I have generally not used arithmetic compression, as it tends to be 
slower than is worthwhile.
though, one can get passable results by gluing together a Huffman and 
bitwise range-coder, but usually it doesn't seem worthwhile to bet maybe 
a 5-15% compression increase at the expense of halving the codec speed.

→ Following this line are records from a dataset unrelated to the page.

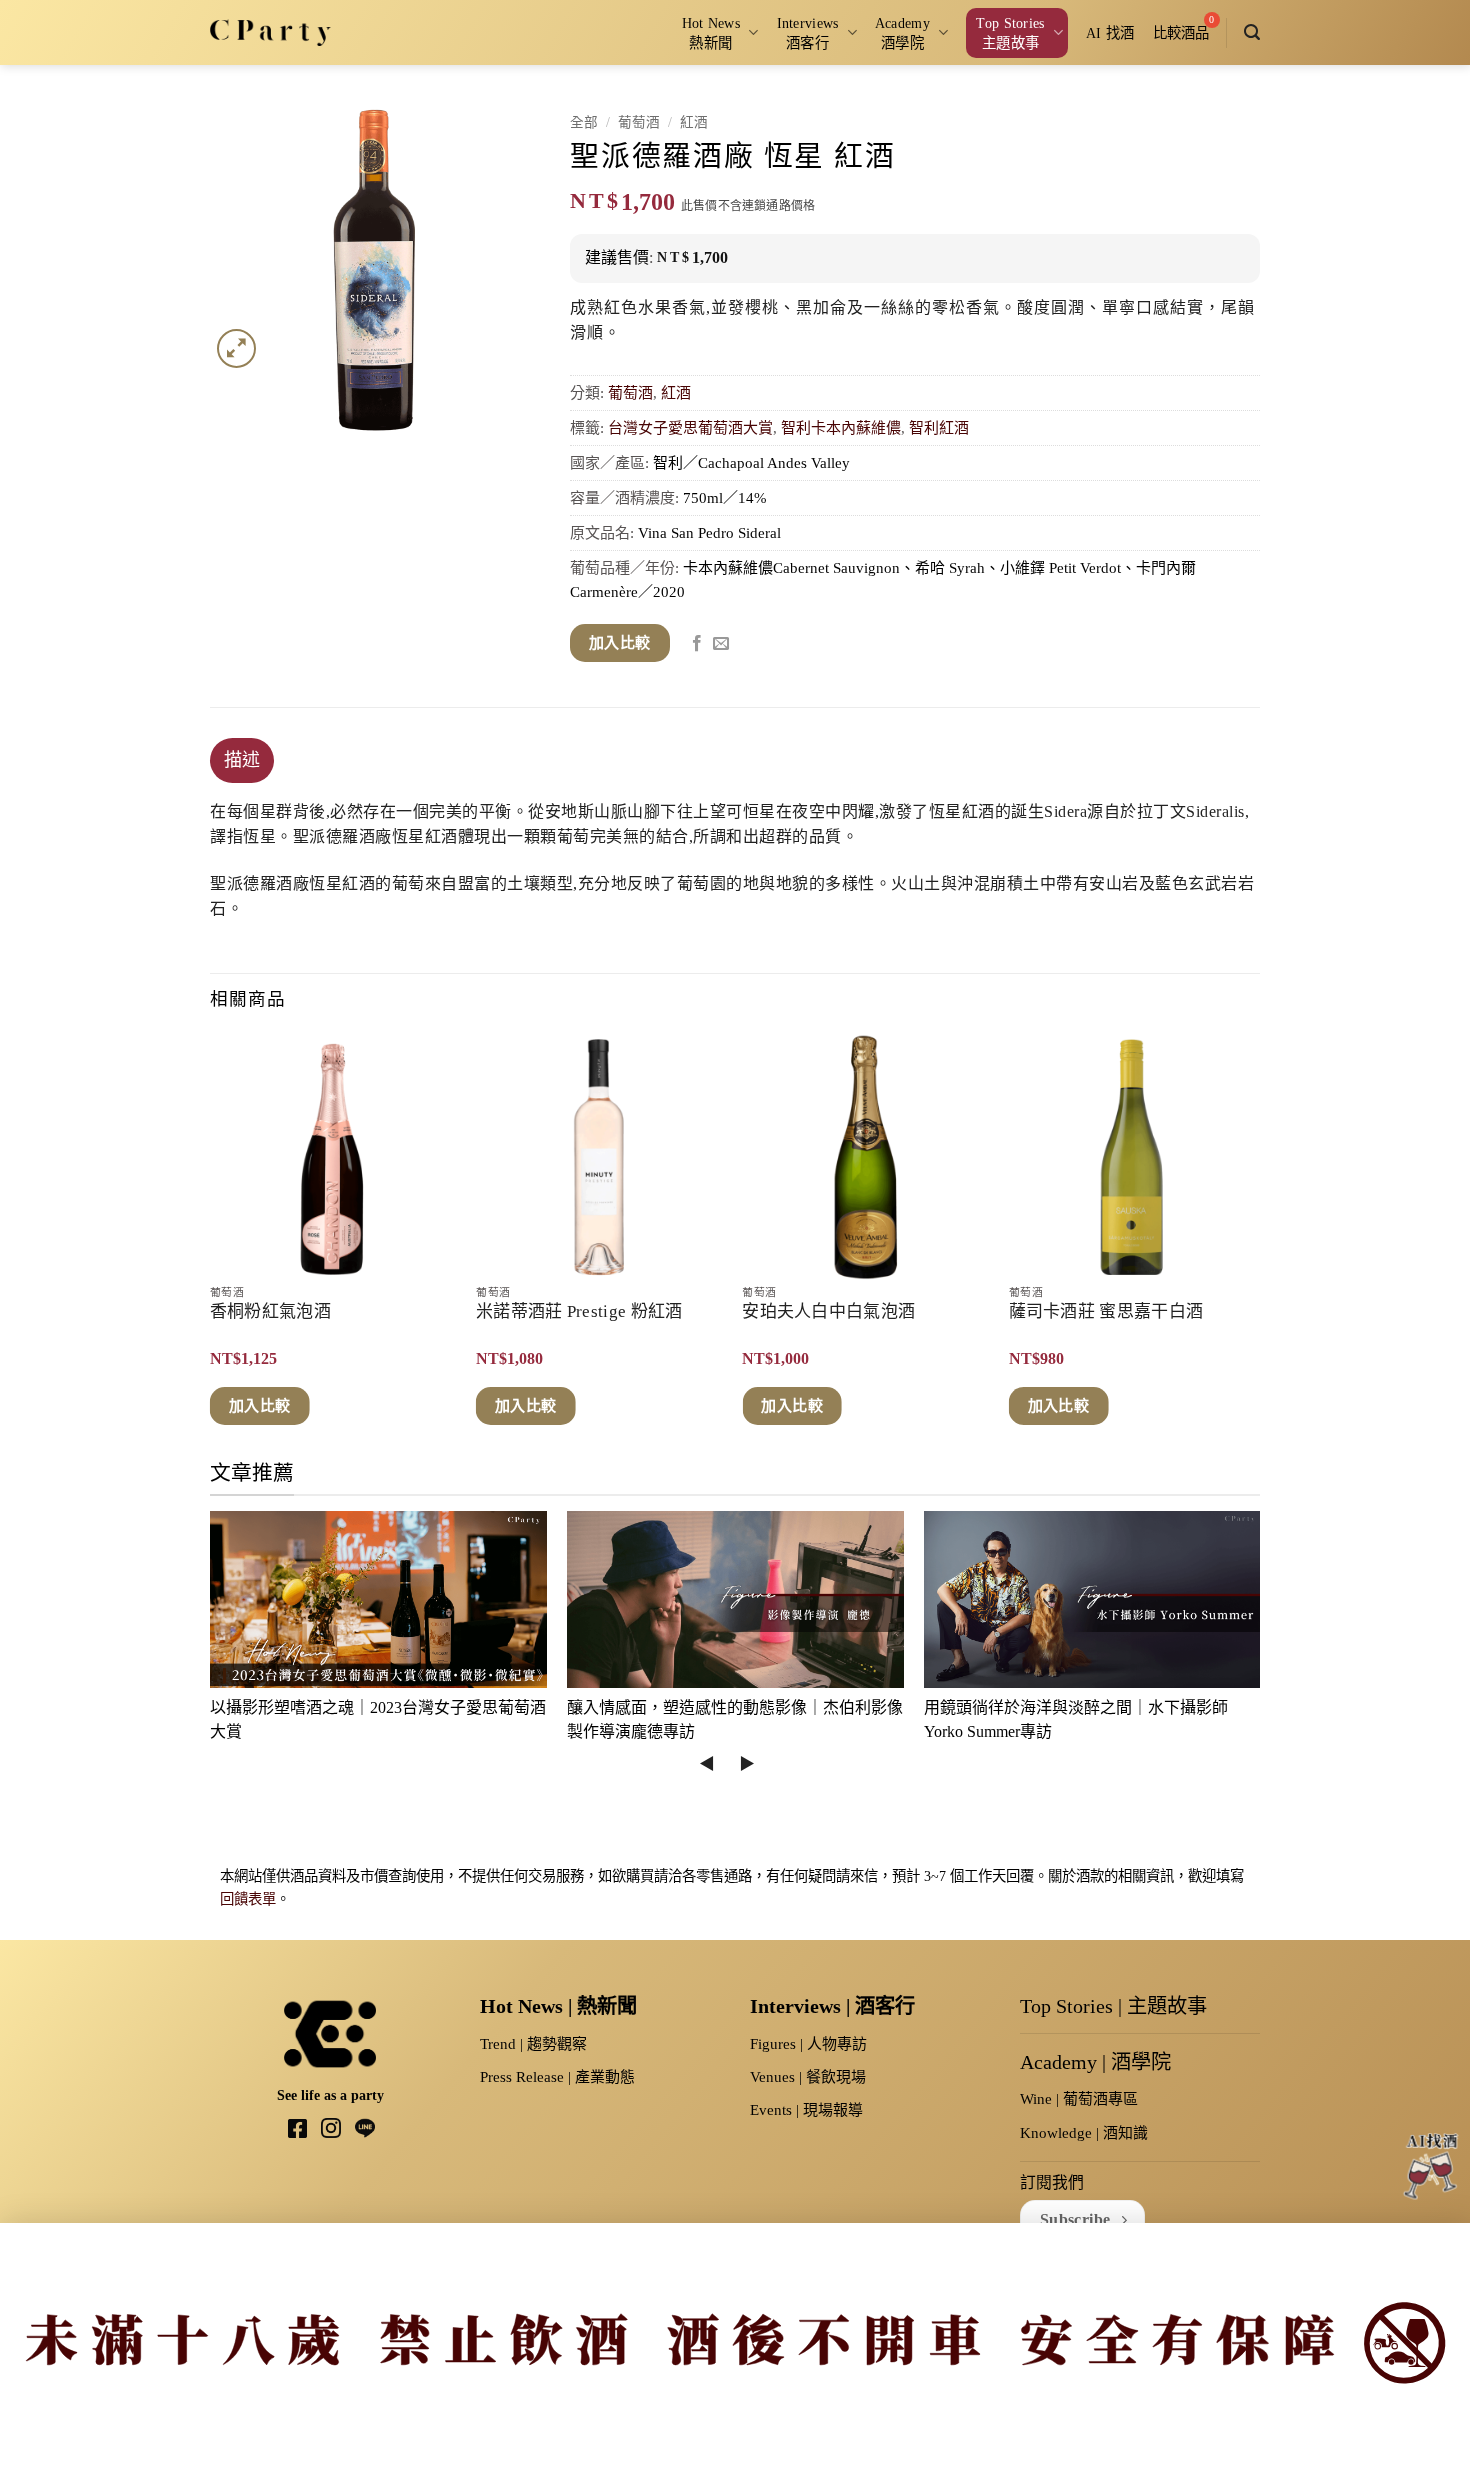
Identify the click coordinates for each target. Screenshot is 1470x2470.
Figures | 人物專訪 (808, 2044)
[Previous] (211, 1245)
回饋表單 (248, 1899)
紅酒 (694, 122)
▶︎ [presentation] (747, 1763)
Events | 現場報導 (806, 2110)
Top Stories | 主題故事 (1113, 2006)
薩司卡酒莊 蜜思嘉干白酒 (1106, 1311)
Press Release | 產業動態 (557, 2077)
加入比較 (620, 643)
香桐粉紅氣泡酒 (270, 1311)
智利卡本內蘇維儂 (841, 428)
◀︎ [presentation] (707, 1763)
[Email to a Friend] (721, 644)
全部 (584, 122)
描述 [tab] (242, 760)
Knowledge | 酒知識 (1084, 2133)
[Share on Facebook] (697, 644)
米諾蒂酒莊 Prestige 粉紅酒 (579, 1311)
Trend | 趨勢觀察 (533, 2044)
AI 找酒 (1110, 33)
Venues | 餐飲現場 (808, 2077)
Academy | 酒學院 (1095, 2062)
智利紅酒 (939, 428)
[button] (1252, 32)
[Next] (1254, 1245)
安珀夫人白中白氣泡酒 (828, 1311)
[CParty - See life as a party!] (270, 32)
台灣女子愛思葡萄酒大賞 (690, 428)
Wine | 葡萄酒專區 (1079, 2099)
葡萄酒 (639, 122)
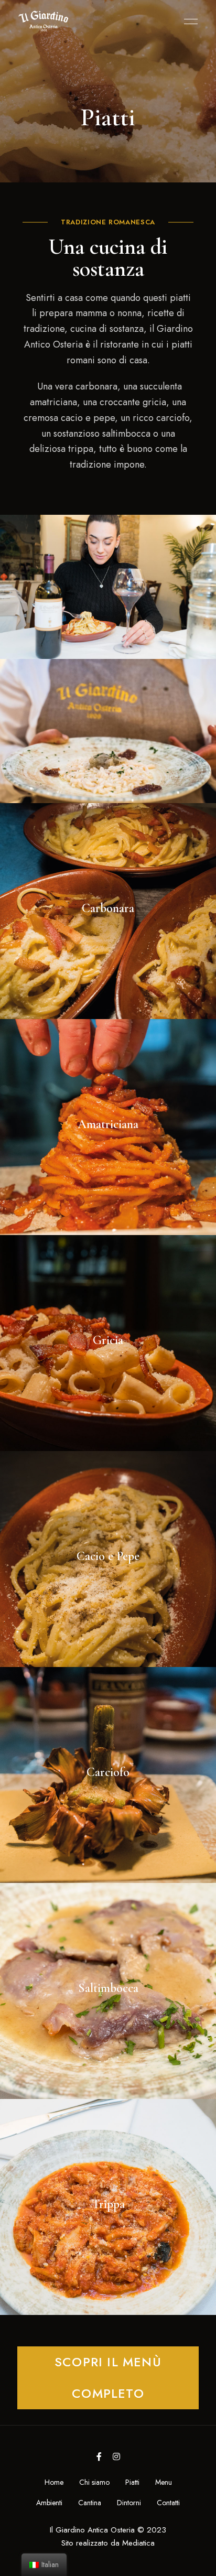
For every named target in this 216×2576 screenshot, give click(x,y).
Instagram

note that generally, static Huffman was used, with Huffman tables sent 
in I-frames, and themselves entropy coded (typically, up to 12 or so 
Huffman tables would be used):
   YDC, YAC1, YAC2, UVDC, UVAC1, UVAC2, ADC, AAC1, AAC2, pYAC1, pUVAC1, 
pAAC1

how they were used was up to the encoder, but there is currently an 
implementation limit of 16 Huffman tables per-layer (each layer has its 
own set of tables). a combination of MTF and Adaptive-Rice coding was 
used to encode the tables (otherwise, it is a similar scheme to that 
used in Deflate).

quantization tables were also encoded similarly.

roughly, (lossy) compression seemed to be somewhere between MPEG and XviD.
decoding speed was fairly close to that of XviD (though, mine was a 
little slower, both were in the general area around 100Mpix/sec on my PC).

much of the decoding time is dominated by YUV->RGB conversion, and 
decoding speed can be a bit faster by decoding to YUV422 or transcoding 
to a compressed-texture format.

still-image / I-frame only coding was generally slightly better than 
JPEG, and for lossless coding sizes seemed pretty similar to those of 
JPEG-XR (both were better than PNG for "natural" images, but worse for 
things like screen-shots or line-art).

though, this codec is used less often in my case than some of my VQ 
codecs. which mostly have a bit of a speed advantage, like my VQ codecs 
can do screen-capture at high resolutions without effectively killing my 
PC in the process, and without the crap image quality of MS Video 1 
(about the only other "official" codec which seemed to do a passable job 
at screen-capture, others either killed the CPU or the HDD).